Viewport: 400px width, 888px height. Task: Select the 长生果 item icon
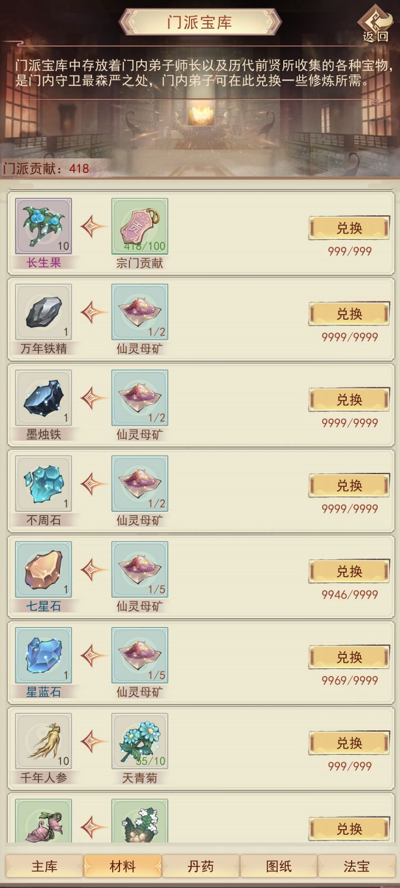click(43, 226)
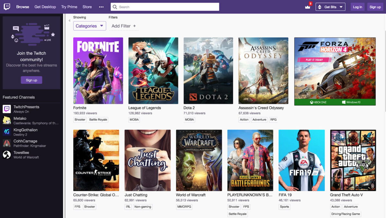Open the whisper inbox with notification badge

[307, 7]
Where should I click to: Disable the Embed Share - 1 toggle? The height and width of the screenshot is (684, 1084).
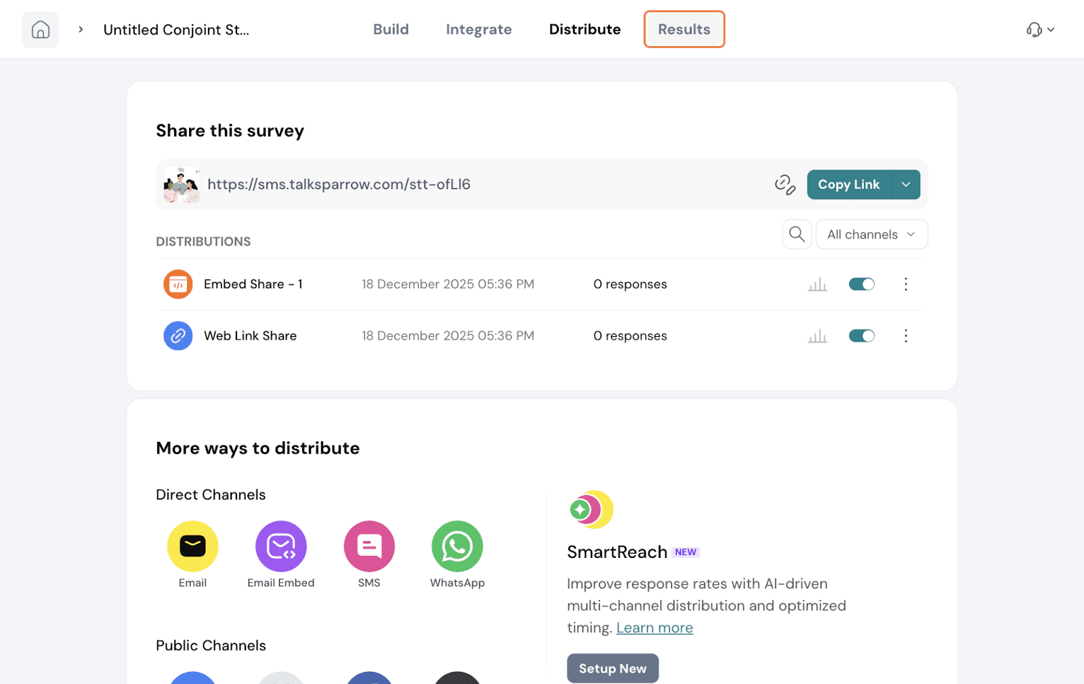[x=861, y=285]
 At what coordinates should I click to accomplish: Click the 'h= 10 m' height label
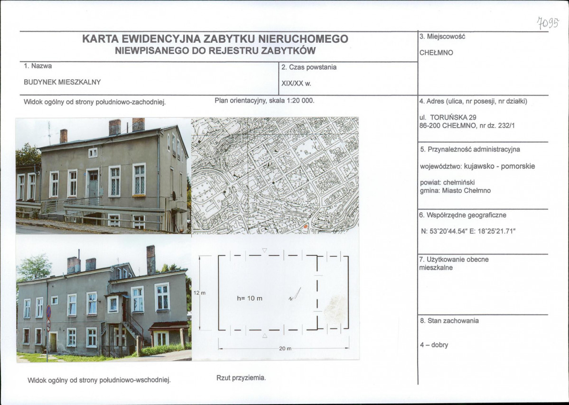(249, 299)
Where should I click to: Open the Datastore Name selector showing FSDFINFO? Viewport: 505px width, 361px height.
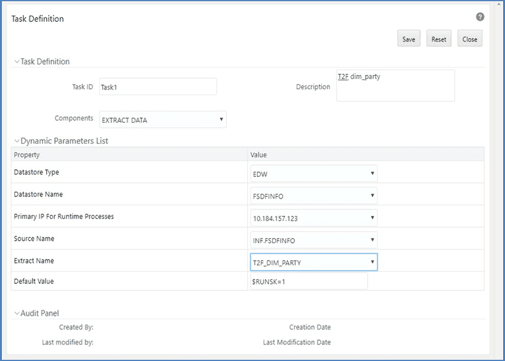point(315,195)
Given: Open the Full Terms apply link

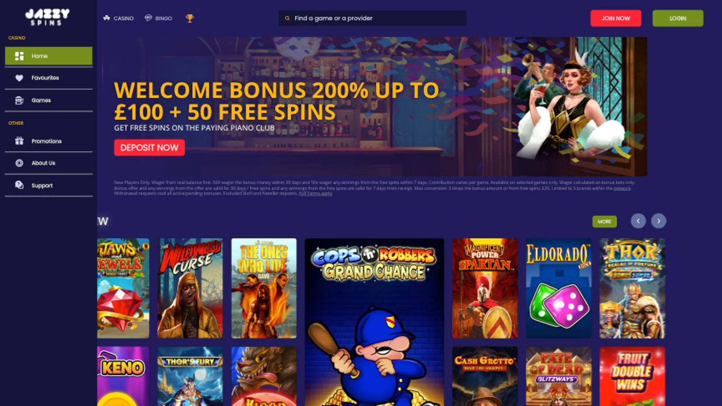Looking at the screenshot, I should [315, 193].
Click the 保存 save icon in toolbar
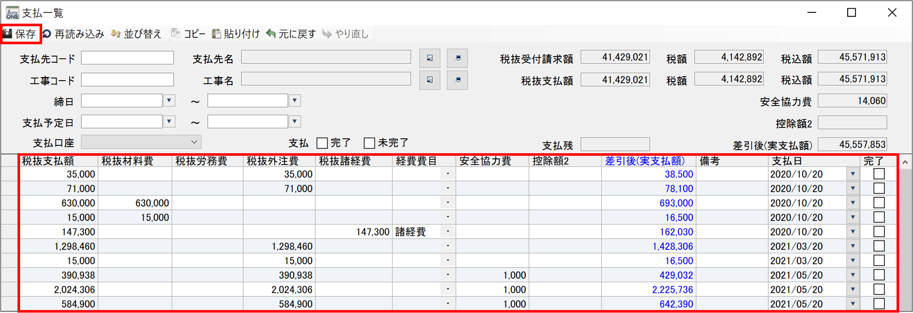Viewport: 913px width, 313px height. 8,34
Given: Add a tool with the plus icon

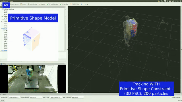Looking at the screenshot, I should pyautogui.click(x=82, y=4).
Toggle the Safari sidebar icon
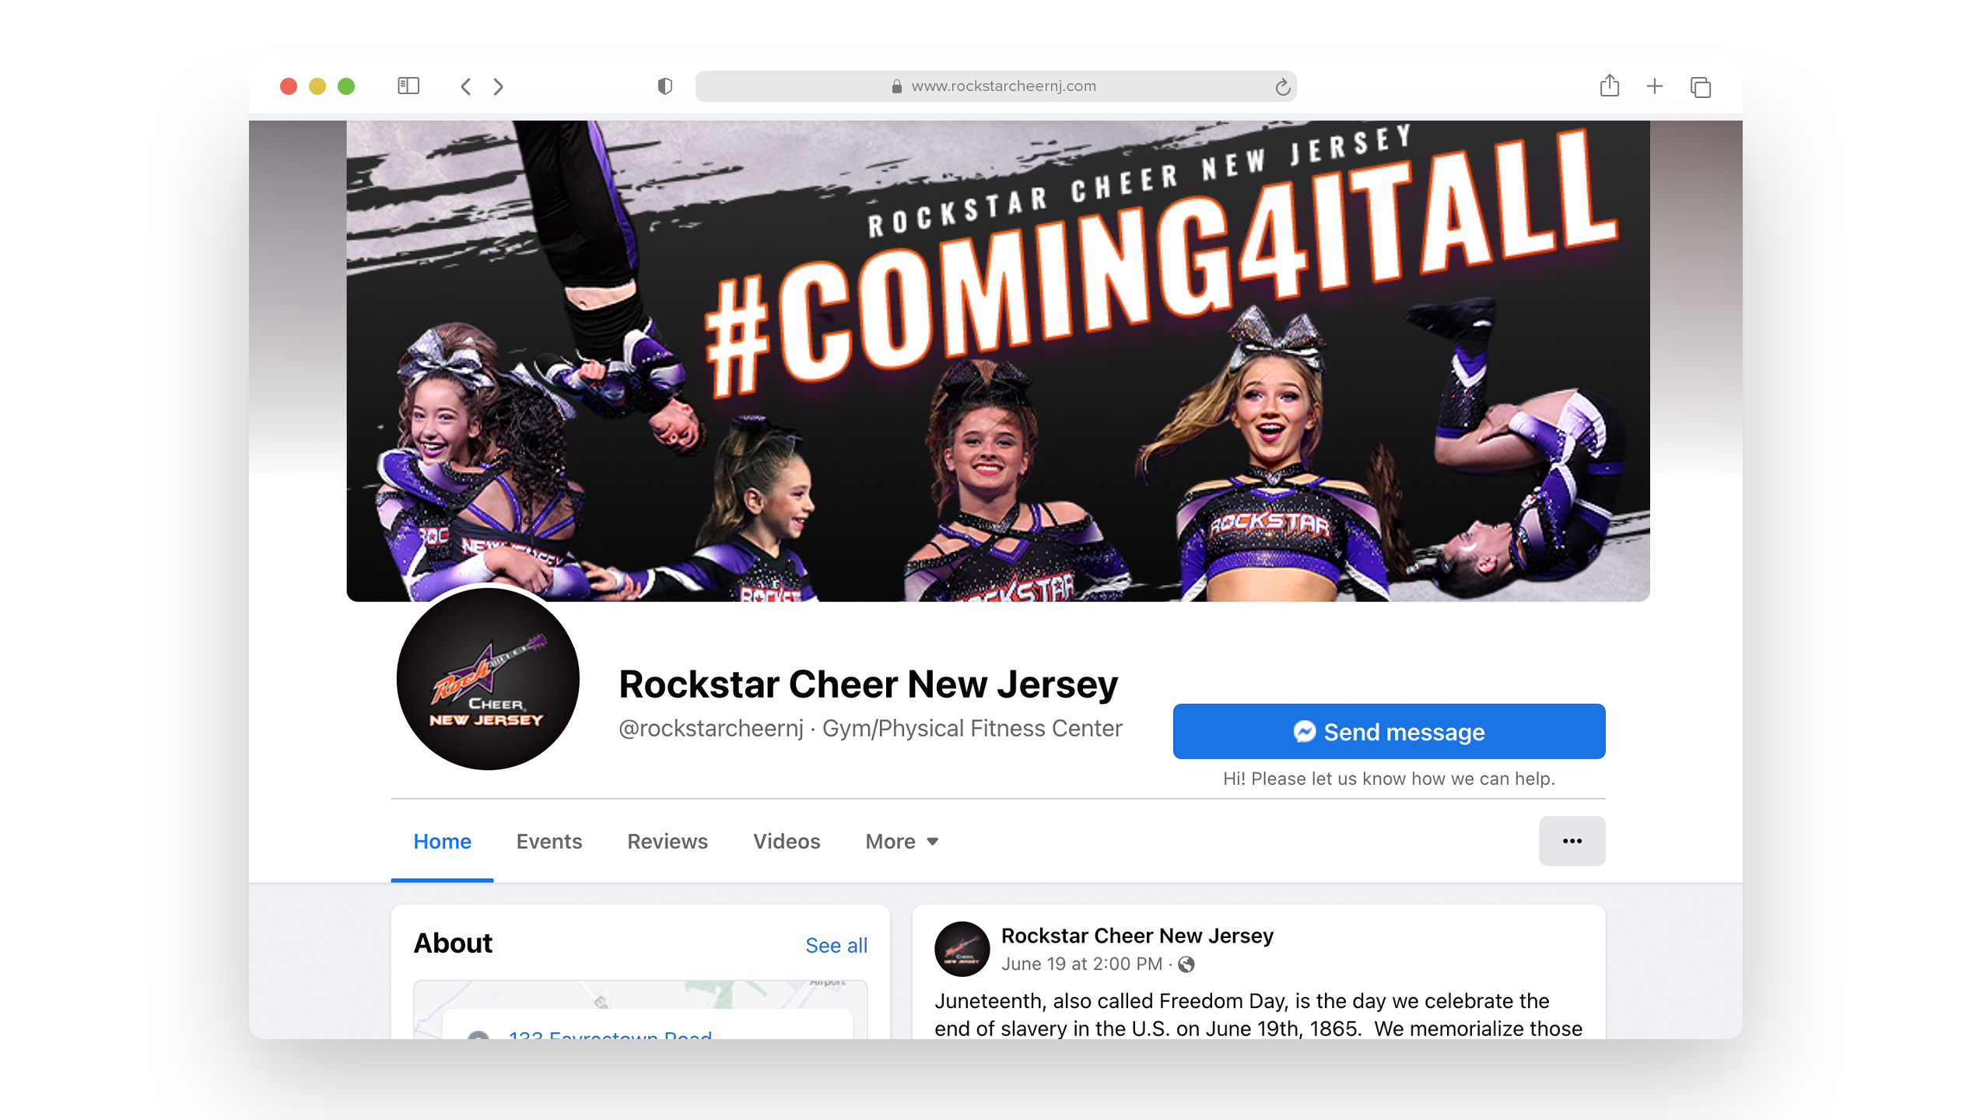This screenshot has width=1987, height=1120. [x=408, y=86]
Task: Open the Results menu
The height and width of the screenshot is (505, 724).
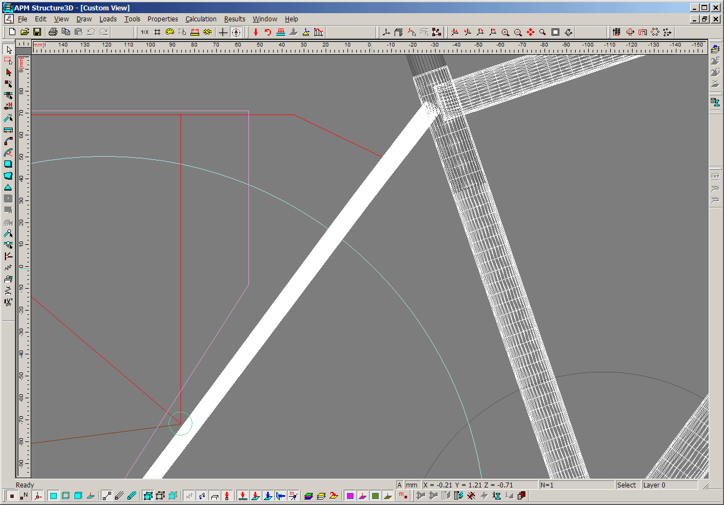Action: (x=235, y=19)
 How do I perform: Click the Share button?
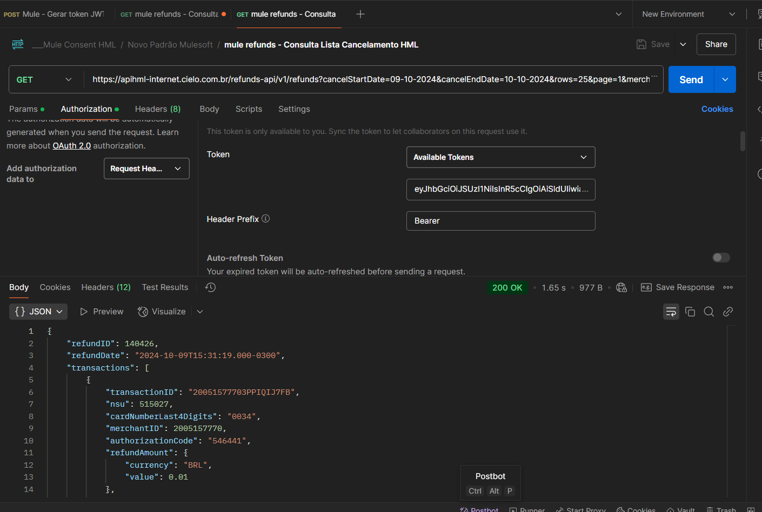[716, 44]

▶ **Task prompt**: Could you transcribe exactly the lines from the one with "The height and width of the screenshot is (505, 724)." through the end of the data, both ends included, and nothing else, skipping the pictures?

▶ **Output for this exercise**:
The height and width of the screenshot is (505, 724).
Action: (x=235, y=19)
 How do I perform: Click the Share button?
[716, 44]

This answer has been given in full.